### Data provided
┌──

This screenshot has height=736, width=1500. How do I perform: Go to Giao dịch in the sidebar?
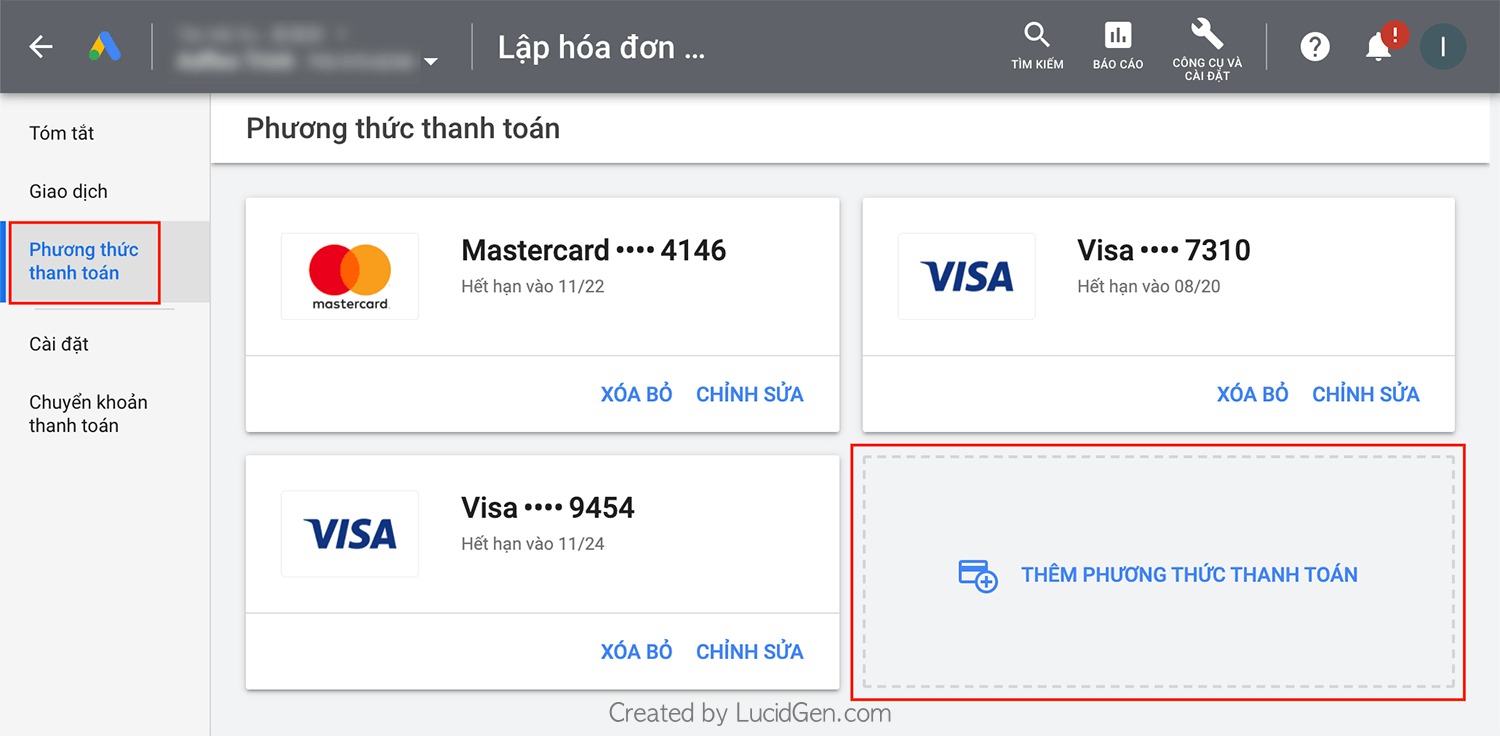point(68,191)
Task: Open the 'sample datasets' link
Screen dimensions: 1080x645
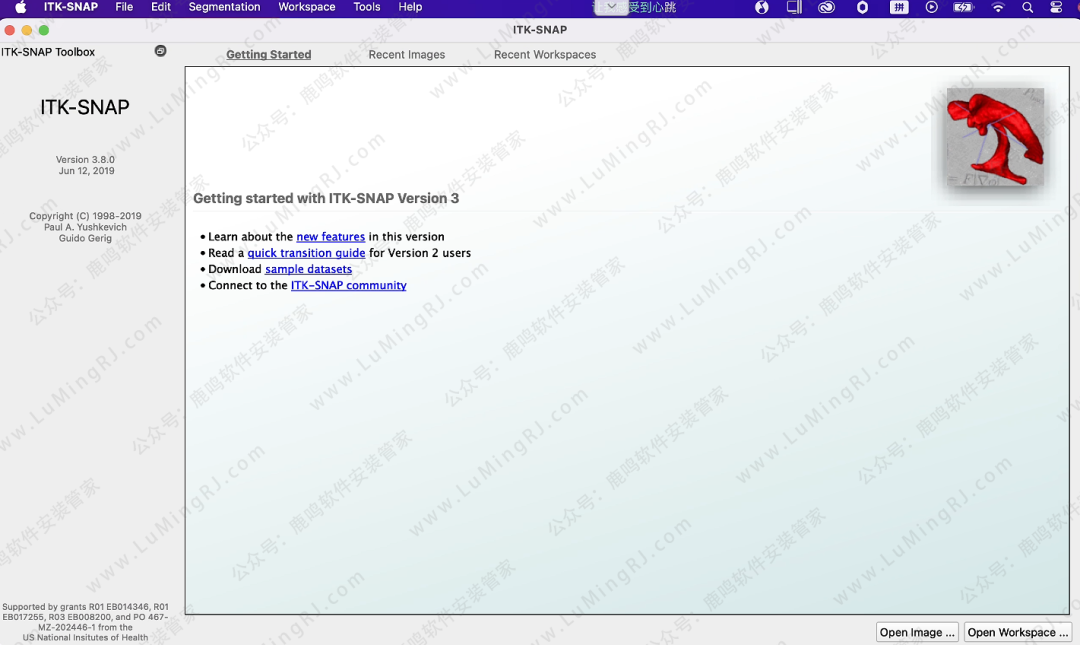Action: (x=308, y=269)
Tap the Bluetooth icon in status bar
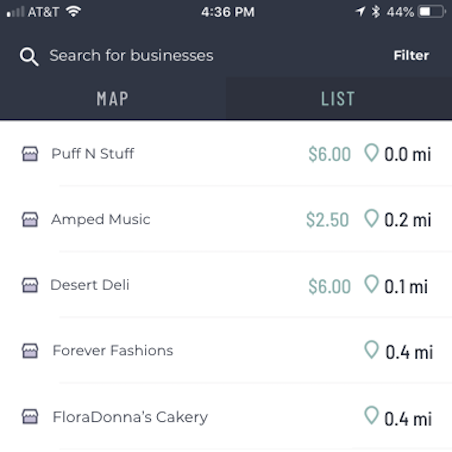The width and height of the screenshot is (452, 452). click(376, 12)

└──

### Task goal
Reproduce nothing but the lines that run from the line containing "Task: Open the 'sample datasets' link" through the last line of the records, inclusive. Omit the pictures.

### Solution to this exercise
Task: Open the 'sample datasets' link
Screen dimensions: 1080x645
Action: (x=308, y=269)
Tap the Bluetooth icon in status bar
The width and height of the screenshot is (452, 452). click(376, 12)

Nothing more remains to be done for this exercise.